▶ _과제 내용_: 아래 목록의 모든 줄을 '번호'와 '내용' 두 열로 이루어진 마크다운 표로 바꾸어 주십시오. 빈 줄은 빼고, 그림은 답에 포함하지 마십시오.

===== 주어진 정보

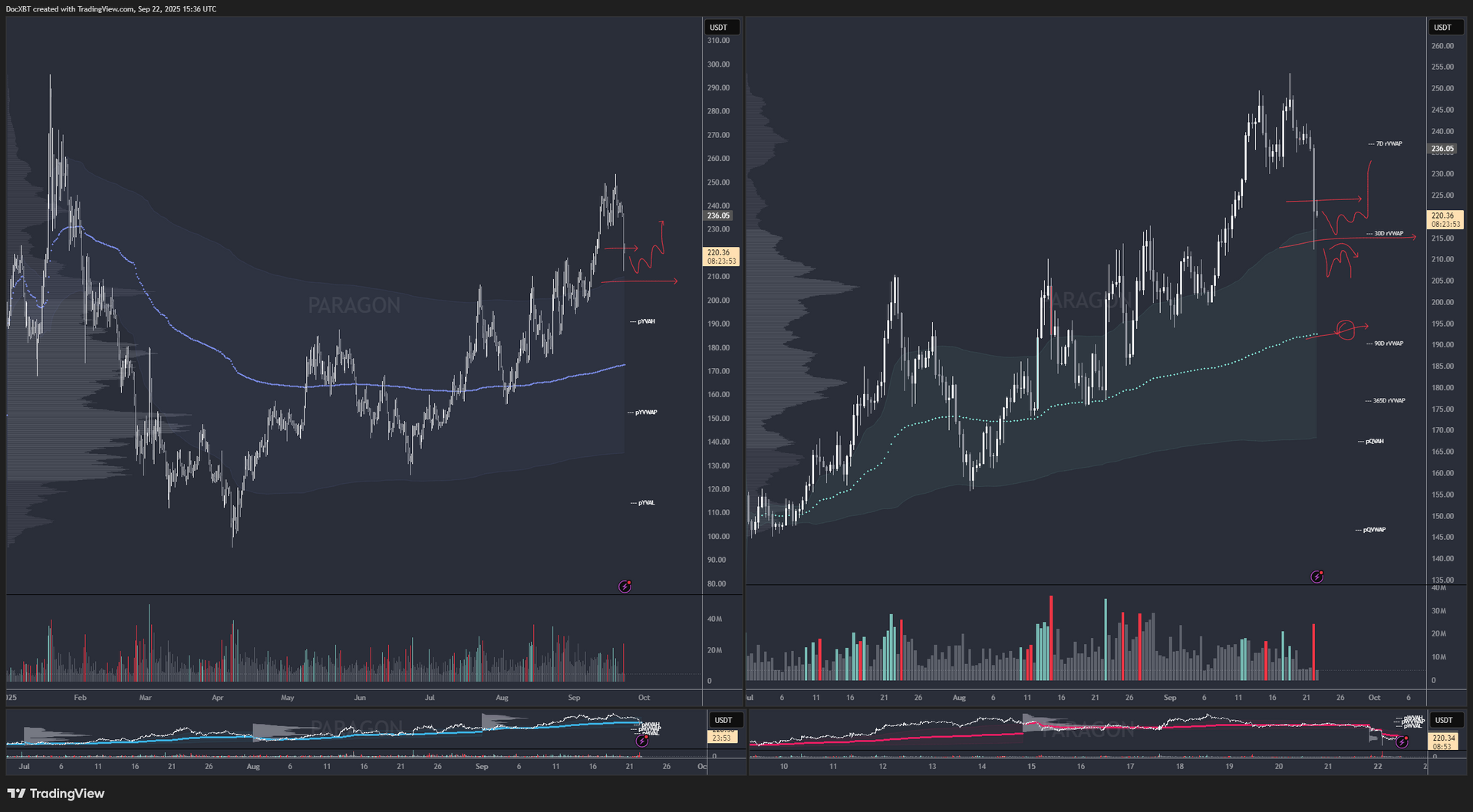Click the 220.36 current price tag on left chart
The image size is (1473, 812).
[720, 256]
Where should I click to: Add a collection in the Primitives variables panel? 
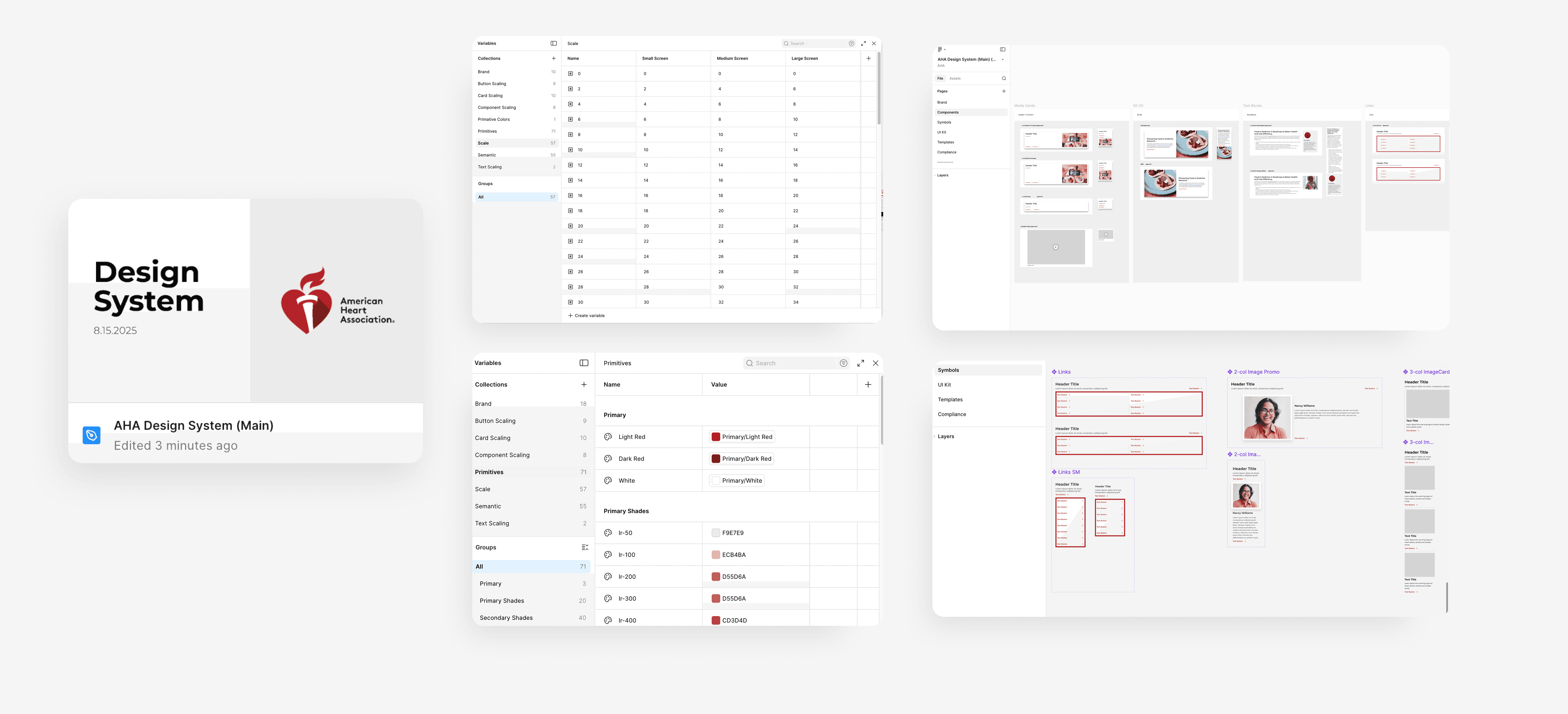[584, 385]
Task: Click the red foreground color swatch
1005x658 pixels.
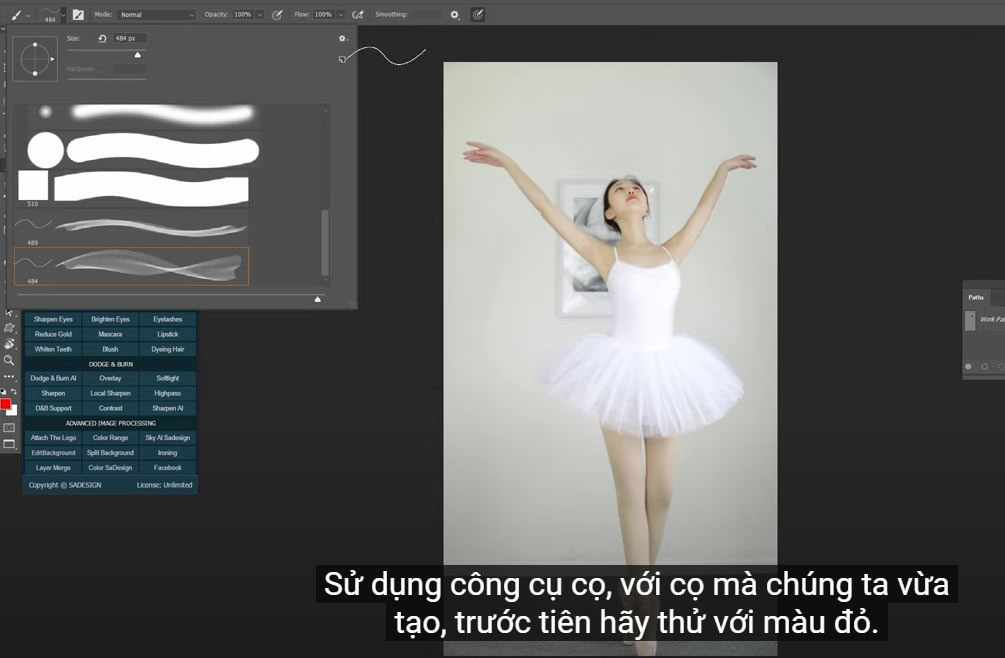Action: click(5, 405)
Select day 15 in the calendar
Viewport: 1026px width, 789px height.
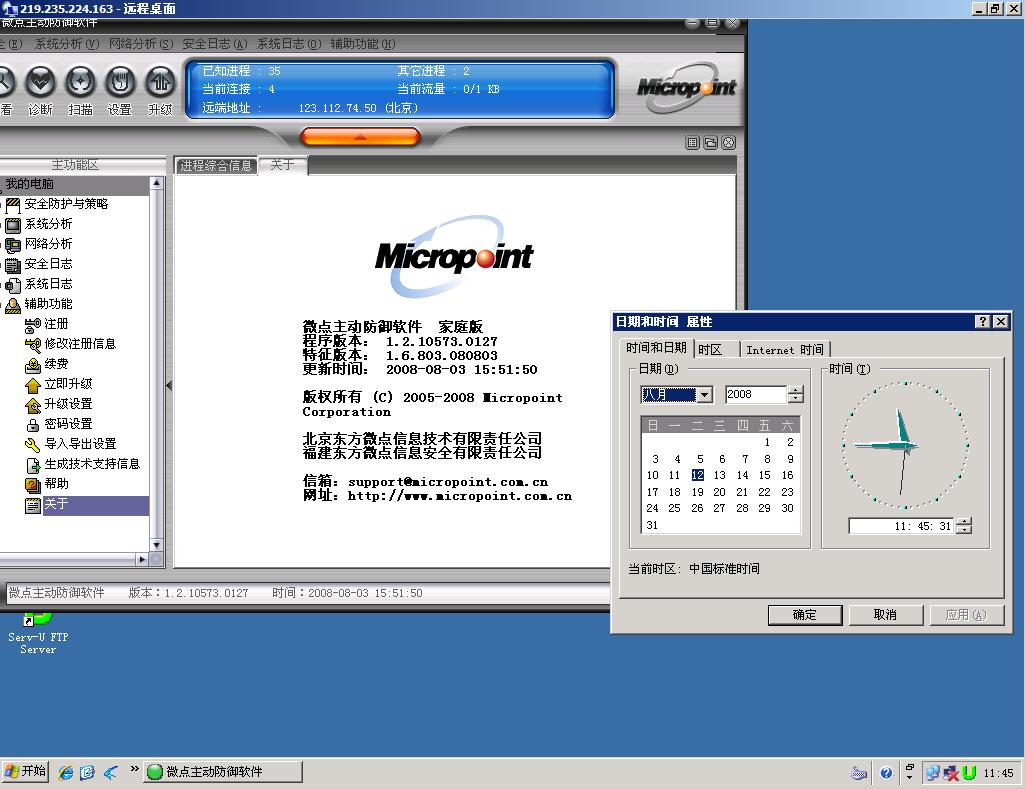point(765,475)
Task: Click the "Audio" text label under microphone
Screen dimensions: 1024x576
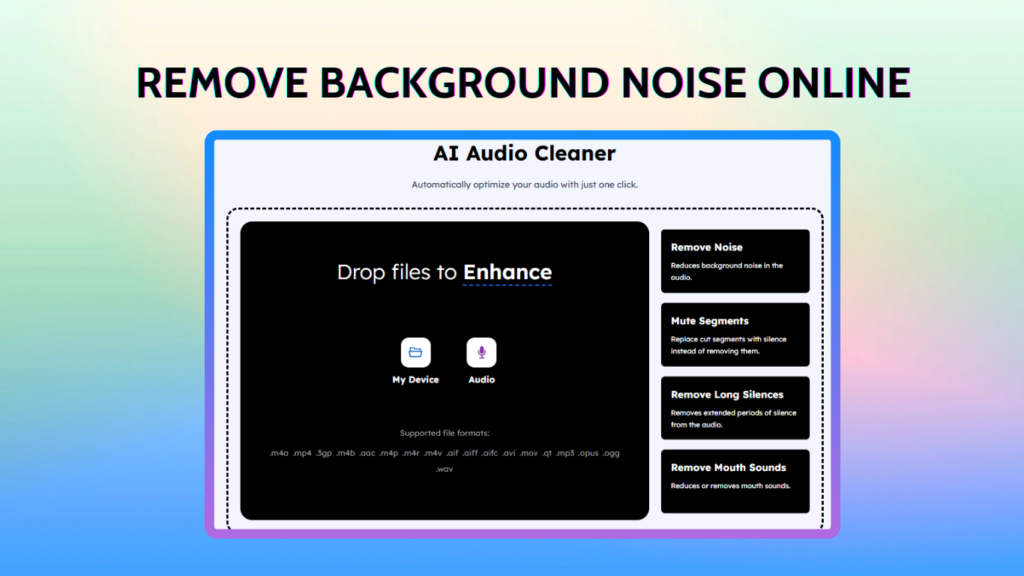Action: [x=481, y=380]
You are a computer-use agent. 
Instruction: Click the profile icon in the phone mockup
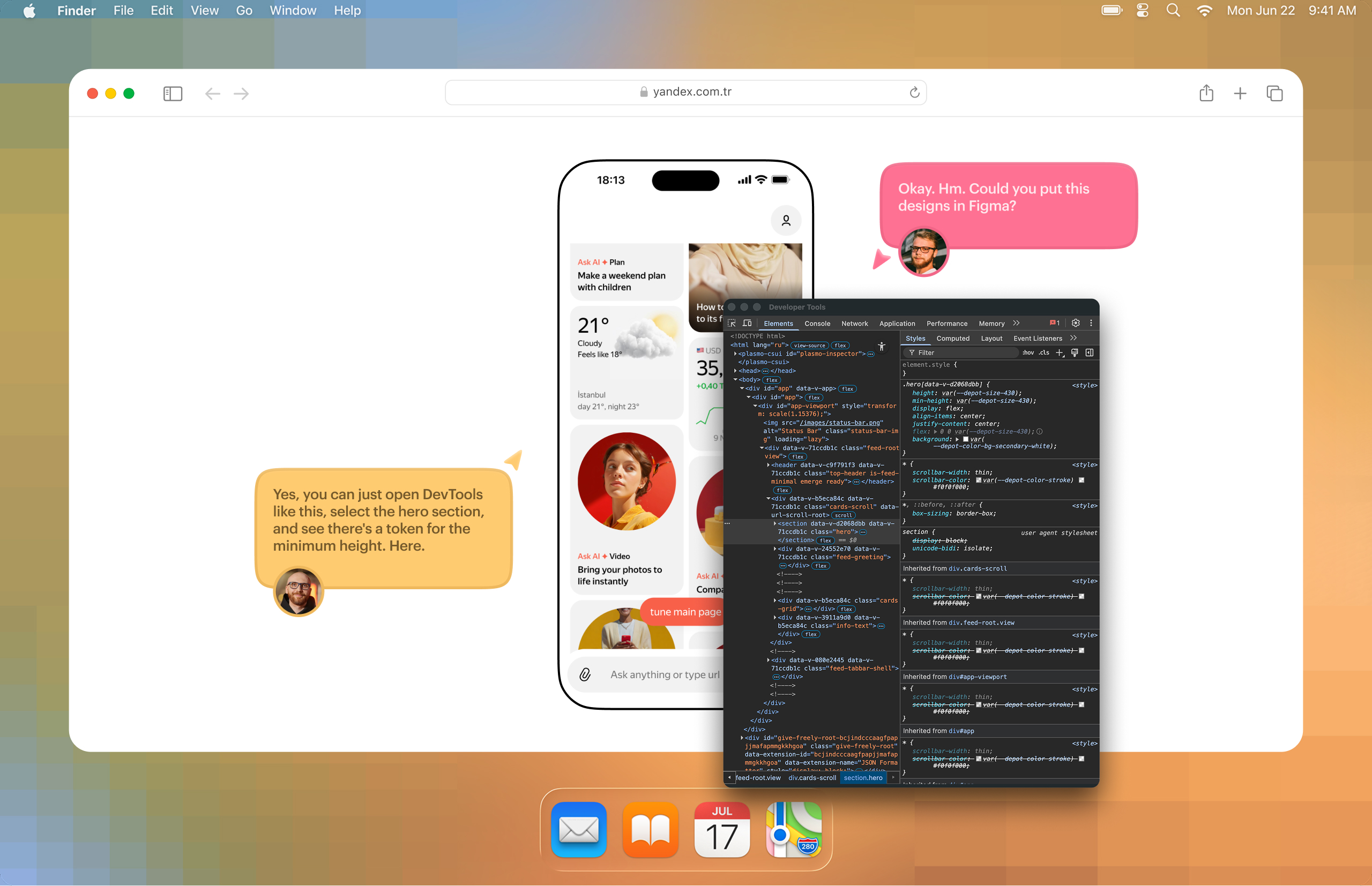click(786, 220)
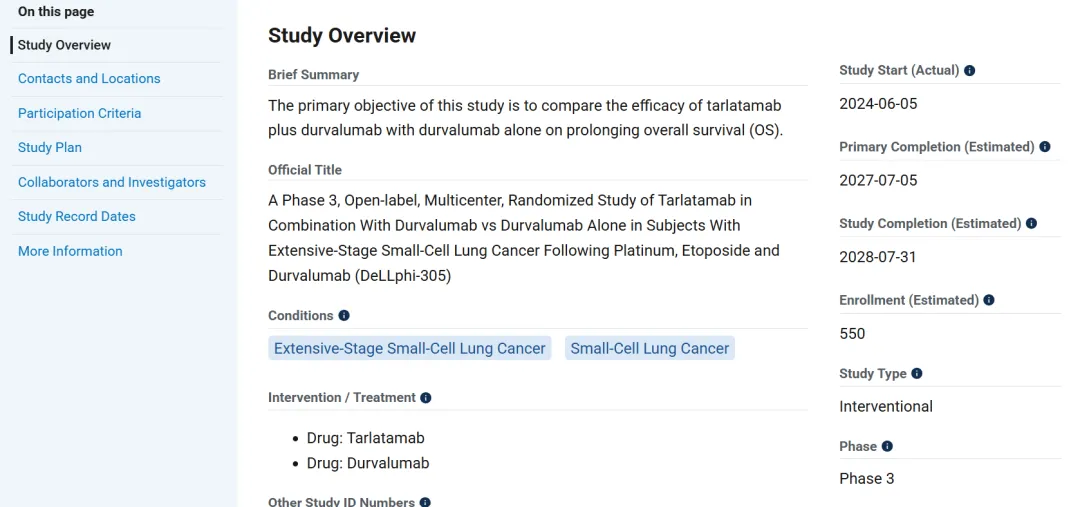Show info tooltip for Study Type
1080x507 pixels.
(x=917, y=374)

==========

▶ _과제 답변_:
| 번호 | 내용 |
|---|---|
| 1 | Click the 220.36 current price tag on left chart |
| 2 | The image size is (1473, 812). |
| 3 | [720, 256] |
| 4 | Where should I click to: Add a collection in the Primitives variables panel?  |
| 5 | [584, 385] |
| 6 | Task: Click the red foreground color swatch |
| 7 | 1005x658 pixels. |
| 8 | Action: click(5, 405) |
| 9 | Select day 15 in the calendar |
| 10 | Viewport: 1026px width, 789px height. |
| 11 | point(765,475) |
| 12 | Task: Click the "Audio" text label under microphone |
| 13 | Screen dimensions: 1024x576 |
| 14 | Action: [x=481, y=380] |
| 15 | You are a computer-use agent.  |
| 16 | Instruction: Click the profile icon in the phone mockup |
| 17 | click(786, 220) |
| 18 | Show info tooltip for Study Type |
| 19 | 1080x507 pixels. |
| 20 | (x=917, y=374) |